At the end of July last year I posted this photograph from Jimmy Wood’s photo album of the Banks crew. The photograph had caused me a degree of frustration because (at the time) I couldn’t understand the presence of the individual stood up behind Jock Fraser and Maurice Wiggins. A signature  ‘J. B. Mossman’ seemed to make no sense to me – research indicating that this individual was possibly F/Sgt John Edward Barry Mossman, RNZAF NZ42112587, Wireless Operator with Wi Rangiuaia’s crew. I was also vexed by a second signature which seemed to read ‘Ted Smith ‘Hop Head” – this signature seemed all the more strange as it was next to Jack Britnell…..

I am pleased to report that my wonderings have been, at least partly answered. I have been contacted by John and Matt, Son and Nephew respectively of John ‘Ted’ Smith, Rear Gunner with the Milsom crew and latterly also it would appear, with the Banks crew…..Many thanks also to them for supplying some fantastic pictures of Ted, both from the War period and before it.

Read my original post about the Milsom crew here.

Clearly in hindsight, a fundamental mistake I was making was to assume that the individual next to the signature ‘Ted Smith’ was Jack Britnell – obviously, I now understand it was Ted!

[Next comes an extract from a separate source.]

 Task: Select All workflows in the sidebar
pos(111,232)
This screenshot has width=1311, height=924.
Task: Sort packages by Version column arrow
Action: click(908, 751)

I have become acutely aware, that errors do exist in the ORB’s and the problem I suppose I and others have is that we have to take what is recorded in them on face value. If I take my own knowledge of the Zinzan crew, I know that 2 entries concerning the identity of the Air Bomber are incorrect – Dad flew these 2 Ops, but the ORB’s list another individual for one and someone with the same surname for the other – its only because I have his logbook that I know the information to be wrong. I say this, because this post potentially throws up another inaccuracy regarding Ted Smith and John Mossman and the Banks crew. What follows is what individuals have told me and what I have gleaned from the ORB’s – and to put no finer point on the fact that they are utterly contradictory – however as I have already observed from personal experience with Dad, given the toss up between the ORB’s and known fact – its probably better to go with the known fact…….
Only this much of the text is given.